__REQUIRED WORK__
For every record that follows, transcribe the text exactly and leave any image out.

── DATA FOR THE TASK

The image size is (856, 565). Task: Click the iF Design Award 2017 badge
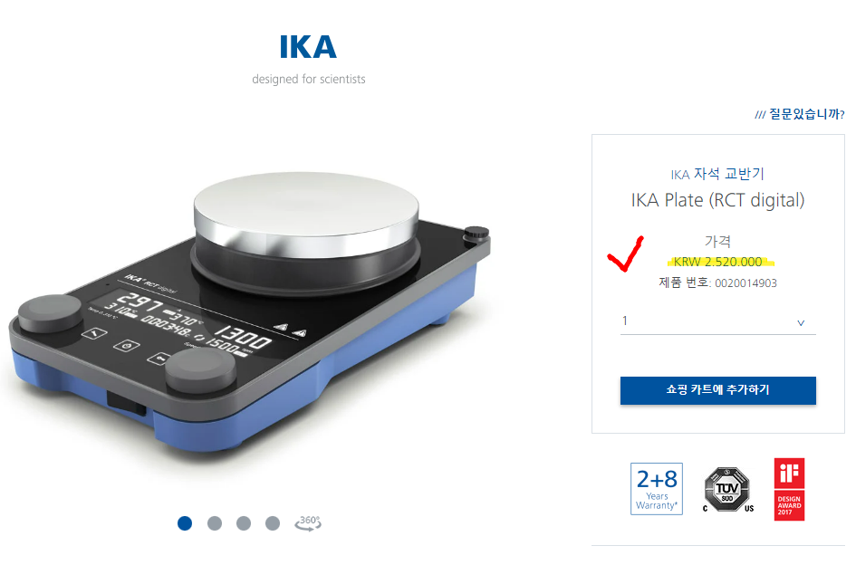coord(789,489)
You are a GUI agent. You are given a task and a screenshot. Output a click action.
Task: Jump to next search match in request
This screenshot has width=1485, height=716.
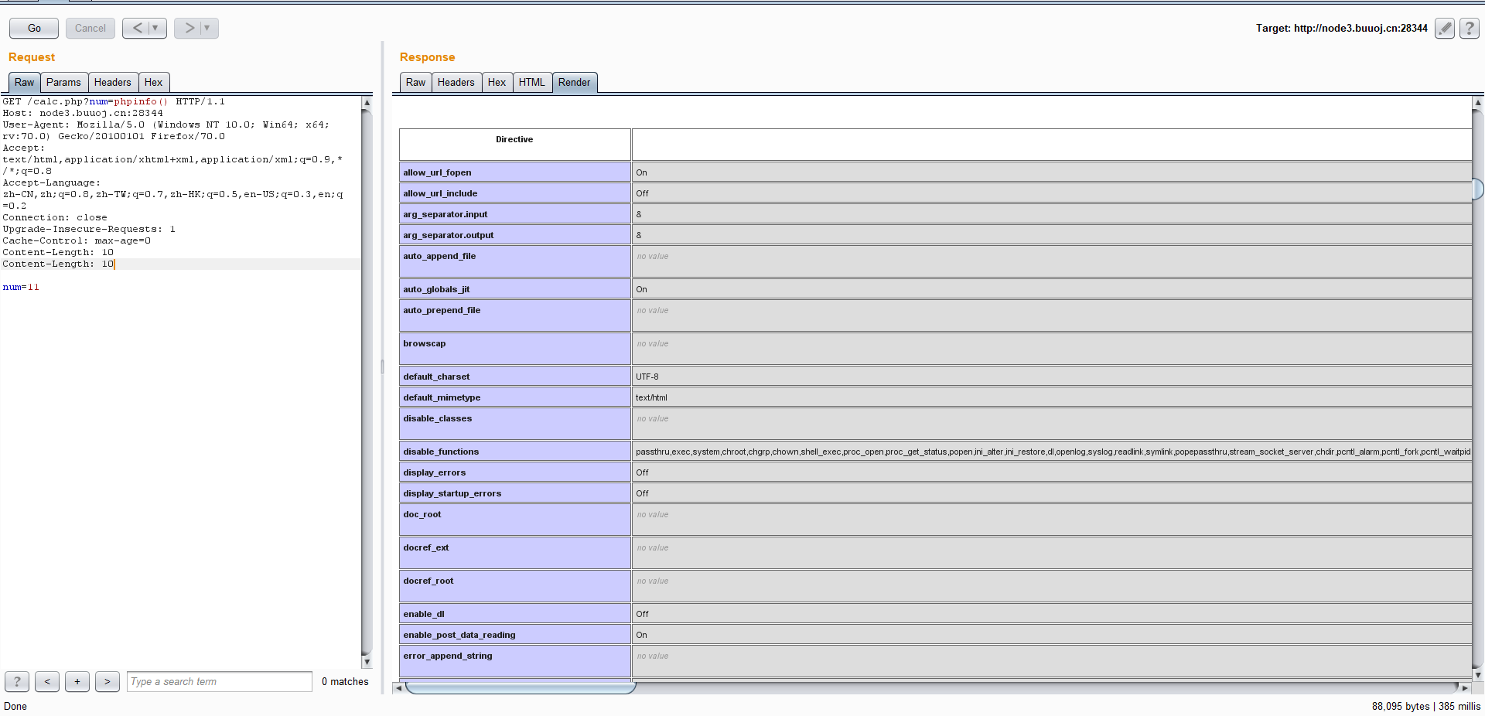[x=108, y=681]
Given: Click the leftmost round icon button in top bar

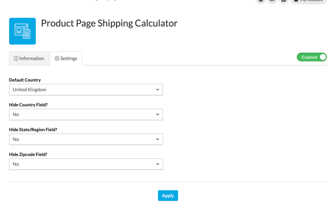Looking at the screenshot, I should (260, 1).
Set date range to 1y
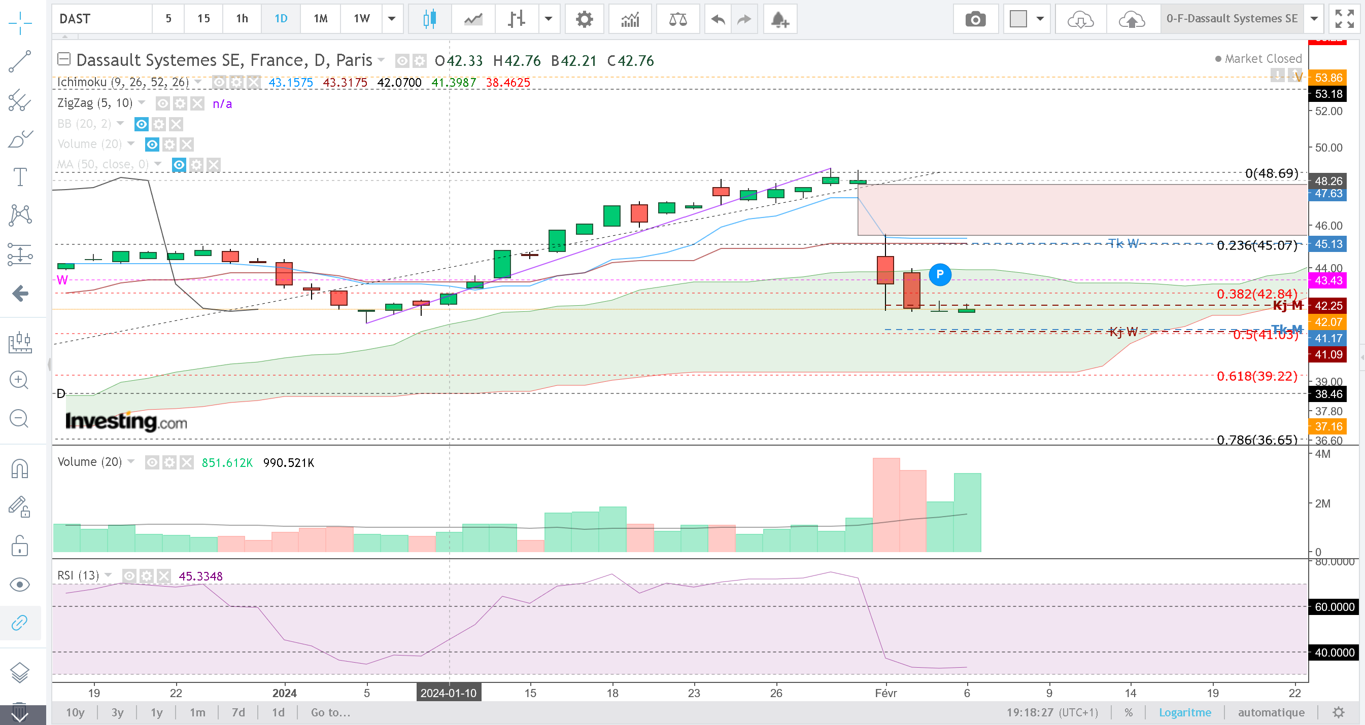The image size is (1365, 725). (156, 712)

────

__SOLVED PROBLEM__
The image size is (856, 565). Task: Click the iF Design Award 2017 badge
coord(789,489)
You are a GUI agent. You are given a task and a screenshot. Output a click action.
Task: Jump to next search match in request
This screenshot has width=1485, height=716.
[x=108, y=681]
Given: Click the leftmost round icon button in top bar

Looking at the screenshot, I should (260, 1).
Set date range to 1y
The image size is (1365, 725). (156, 712)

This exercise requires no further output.